Top of STORED DATA
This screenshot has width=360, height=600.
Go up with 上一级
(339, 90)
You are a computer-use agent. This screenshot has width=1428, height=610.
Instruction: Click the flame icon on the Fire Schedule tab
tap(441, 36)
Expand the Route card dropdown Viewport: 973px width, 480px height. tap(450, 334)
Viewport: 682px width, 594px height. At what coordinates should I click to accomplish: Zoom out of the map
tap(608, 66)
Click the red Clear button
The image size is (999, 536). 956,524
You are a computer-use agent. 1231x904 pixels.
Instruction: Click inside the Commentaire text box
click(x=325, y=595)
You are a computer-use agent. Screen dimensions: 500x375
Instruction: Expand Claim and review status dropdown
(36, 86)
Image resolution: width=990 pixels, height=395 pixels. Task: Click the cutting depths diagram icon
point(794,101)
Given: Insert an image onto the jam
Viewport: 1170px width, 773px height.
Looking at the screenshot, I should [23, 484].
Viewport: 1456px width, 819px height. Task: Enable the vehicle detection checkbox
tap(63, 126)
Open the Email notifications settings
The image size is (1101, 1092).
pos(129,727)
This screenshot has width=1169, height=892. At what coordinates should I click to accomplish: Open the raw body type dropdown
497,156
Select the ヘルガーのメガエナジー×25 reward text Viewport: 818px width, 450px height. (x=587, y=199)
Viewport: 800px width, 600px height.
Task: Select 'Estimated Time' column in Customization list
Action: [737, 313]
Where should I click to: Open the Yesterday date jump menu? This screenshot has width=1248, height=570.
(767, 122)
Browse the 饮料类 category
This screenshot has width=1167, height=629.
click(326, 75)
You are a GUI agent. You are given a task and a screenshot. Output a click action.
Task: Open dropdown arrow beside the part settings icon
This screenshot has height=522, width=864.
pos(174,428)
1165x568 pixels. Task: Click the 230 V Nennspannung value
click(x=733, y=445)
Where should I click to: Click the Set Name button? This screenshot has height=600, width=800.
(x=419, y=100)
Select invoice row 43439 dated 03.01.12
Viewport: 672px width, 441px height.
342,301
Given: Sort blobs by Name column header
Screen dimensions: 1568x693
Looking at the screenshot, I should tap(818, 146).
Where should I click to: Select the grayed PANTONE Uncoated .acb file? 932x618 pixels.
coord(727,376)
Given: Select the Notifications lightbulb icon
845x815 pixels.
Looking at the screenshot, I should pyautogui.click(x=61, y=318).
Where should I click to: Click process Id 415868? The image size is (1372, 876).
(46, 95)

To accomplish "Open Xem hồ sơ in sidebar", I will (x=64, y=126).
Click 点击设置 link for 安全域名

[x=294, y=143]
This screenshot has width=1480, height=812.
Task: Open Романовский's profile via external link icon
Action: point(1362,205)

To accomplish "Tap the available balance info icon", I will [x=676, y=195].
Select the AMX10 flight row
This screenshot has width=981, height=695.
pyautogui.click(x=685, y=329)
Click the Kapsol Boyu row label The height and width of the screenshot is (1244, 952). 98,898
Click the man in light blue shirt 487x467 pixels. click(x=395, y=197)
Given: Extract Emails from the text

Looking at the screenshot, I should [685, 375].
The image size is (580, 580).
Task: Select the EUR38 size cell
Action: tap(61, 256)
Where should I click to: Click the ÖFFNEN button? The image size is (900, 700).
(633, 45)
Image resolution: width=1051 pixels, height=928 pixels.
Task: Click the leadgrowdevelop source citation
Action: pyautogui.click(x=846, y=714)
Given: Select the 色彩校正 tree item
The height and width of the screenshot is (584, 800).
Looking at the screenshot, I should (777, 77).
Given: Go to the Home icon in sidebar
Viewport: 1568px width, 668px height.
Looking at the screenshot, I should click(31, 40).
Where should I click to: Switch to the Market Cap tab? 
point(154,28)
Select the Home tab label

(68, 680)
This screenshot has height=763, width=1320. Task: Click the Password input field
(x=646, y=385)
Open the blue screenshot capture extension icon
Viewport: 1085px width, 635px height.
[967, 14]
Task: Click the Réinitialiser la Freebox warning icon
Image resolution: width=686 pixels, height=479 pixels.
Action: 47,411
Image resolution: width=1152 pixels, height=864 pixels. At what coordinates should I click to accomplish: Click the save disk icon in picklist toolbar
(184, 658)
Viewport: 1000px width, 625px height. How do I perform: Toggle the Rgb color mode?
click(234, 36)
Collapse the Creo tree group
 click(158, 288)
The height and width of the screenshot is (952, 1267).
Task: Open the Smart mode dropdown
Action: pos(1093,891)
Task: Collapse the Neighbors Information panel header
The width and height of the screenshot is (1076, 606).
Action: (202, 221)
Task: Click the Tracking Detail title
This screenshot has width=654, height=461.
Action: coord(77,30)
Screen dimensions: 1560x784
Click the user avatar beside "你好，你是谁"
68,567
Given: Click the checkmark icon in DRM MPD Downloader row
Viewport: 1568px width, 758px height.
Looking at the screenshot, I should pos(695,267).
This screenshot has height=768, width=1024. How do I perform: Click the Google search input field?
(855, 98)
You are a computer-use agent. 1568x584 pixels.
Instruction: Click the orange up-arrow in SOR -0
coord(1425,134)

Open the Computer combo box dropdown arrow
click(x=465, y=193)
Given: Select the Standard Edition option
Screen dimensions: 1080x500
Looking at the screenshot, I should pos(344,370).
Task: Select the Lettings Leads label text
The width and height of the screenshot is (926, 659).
Bottom of STORED DATA
Every single entry above has to be copied exactly.

EXPECTED OUTPUT —
This screenshot has width=360, height=600.
Go up with 上一级
(339, 90)
You are a computer-use agent. This screenshot has width=1428, height=610.
Instruction: Click the flame icon on the Fire Schedule tab
tap(441, 36)
Expand the Route card dropdown Viewport: 973px width, 480px height. tap(450, 334)
Viewport: 682px width, 594px height. At what coordinates should I click to accomplish: Zoom out of the map
tap(608, 66)
Click the red Clear button
The image size is (999, 536). 956,524
You are a computer-use agent. 1231x904 pixels.
Instruction: Click inside the Commentaire text box
click(x=325, y=595)
You are a computer-use agent. Screen dimensions: 500x375
Instruction: Expand Claim and review status dropdown
(36, 86)
Image resolution: width=990 pixels, height=395 pixels. Task: Click the cutting depths diagram icon
point(794,101)
Given: Insert an image onto the jam
Viewport: 1170px width, 773px height.
Looking at the screenshot, I should [23, 484].
Viewport: 1456px width, 819px height. Task: Enable the vehicle detection checkbox
tap(63, 126)
Open the Email notifications settings
The image size is (1101, 1092).
pos(129,727)
This screenshot has width=1169, height=892. At what coordinates should I click to accomplish: Open the raw body type dropdown
497,156
Select the ヘルガーのメガエナジー×25 reward text Viewport: 818px width, 450px height. (x=587, y=199)
Viewport: 800px width, 600px height.
Task: Select 'Estimated Time' column in Customization list
Action: [737, 313]
Where should I click to: Open the Yesterday date jump menu? This screenshot has width=1248, height=570.
(767, 122)
Browse the 饮料类 category
This screenshot has width=1167, height=629.
click(326, 75)
You are a GUI agent. You are given a task and a screenshot. Output a click action.
Task: Open dropdown arrow beside the part settings icon
This screenshot has height=522, width=864.
pos(174,428)
1165x568 pixels. Task: Click the 230 V Nennspannung value
click(x=733, y=445)
Where should I click to: Click the Set Name button? This screenshot has height=600, width=800.
(x=419, y=100)
Select invoice row 43439 dated 03.01.12
Viewport: 672px width, 441px height.
342,301
Given: Sort blobs by Name column header
Screen dimensions: 1568x693
Looking at the screenshot, I should tap(818, 146).
Where should I click to: Select the grayed PANTONE Uncoated .acb file? 932x618 pixels.
coord(727,376)
Given: Select the Notifications lightbulb icon
845x815 pixels.
Looking at the screenshot, I should pyautogui.click(x=61, y=318).
Where should I click to: Click process Id 415868? The image size is (1372, 876).
(46, 95)

To accomplish "Open Xem hồ sơ in sidebar", I will (x=64, y=126).
Click 点击设置 link for 安全域名

[x=294, y=143]
This screenshot has width=1480, height=812.
Task: Open Романовский's profile via external link icon
Action: point(1362,205)

To accomplish "Tap the available balance info icon", I will [x=676, y=195].
Select the AMX10 flight row
This screenshot has width=981, height=695.
pyautogui.click(x=685, y=329)
Click the Kapsol Boyu row label The height and width of the screenshot is (1244, 952). 98,898
Click the man in light blue shirt 487x467 pixels. click(x=395, y=197)
Given: Extract Emails from the text

Looking at the screenshot, I should [685, 375].
The image size is (580, 580).
Task: Select the EUR38 size cell
Action: tap(61, 256)
Where should I click to: Click the ÖFFNEN button? The image size is (900, 700).
(633, 45)
Image resolution: width=1051 pixels, height=928 pixels.
Task: Click the leadgrowdevelop source citation
Action: pyautogui.click(x=846, y=714)
Given: Select the 色彩校正 tree item
The height and width of the screenshot is (584, 800).
Looking at the screenshot, I should (777, 77).
Given: Go to the Home icon in sidebar
Viewport: 1568px width, 668px height.
Looking at the screenshot, I should click(31, 40).
Where should I click to: Switch to the Market Cap tab? 
point(154,28)
Select the Home tab label

(68, 680)
This screenshot has height=763, width=1320. Task: Click the Password input field
(x=646, y=385)
Open the blue screenshot capture extension icon
Viewport: 1085px width, 635px height.
[967, 14]
Task: Click the Réinitialiser la Freebox warning icon
Image resolution: width=686 pixels, height=479 pixels.
Action: 47,411
Image resolution: width=1152 pixels, height=864 pixels. At what coordinates should I click to accomplish: Click the save disk icon in picklist toolbar
(184, 658)
Viewport: 1000px width, 625px height. How do I perform: Toggle the Rgb color mode?
click(234, 36)
Collapse the Creo tree group
 click(158, 288)
The height and width of the screenshot is (952, 1267).
Task: Open the Smart mode dropdown
Action: pos(1093,891)
Task: Collapse the Neighbors Information panel header
The width and height of the screenshot is (1076, 606).
Action: (202, 221)
Task: Click the Tracking Detail title
This screenshot has width=654, height=461.
Action: coord(77,30)
Screen dimensions: 1560x784
Click the user avatar beside "你好，你是谁"
68,567
Given: Click the checkmark icon in DRM MPD Downloader row
Viewport: 1568px width, 758px height.
Looking at the screenshot, I should pos(695,267).
This screenshot has height=768, width=1024. How do I perform: Click the Google search input field?
(855, 98)
You are a computer-use agent. 1568x584 pixels.
Instruction: Click the orange up-arrow in SOR -0
coord(1425,134)

Open the Computer combo box dropdown arrow
click(x=465, y=193)
Given: Select the Standard Edition option
Screen dimensions: 1080x500
Looking at the screenshot, I should pos(344,370).
Task: Select the Lettings Leads label text
The width and height of the screenshot is (926, 659).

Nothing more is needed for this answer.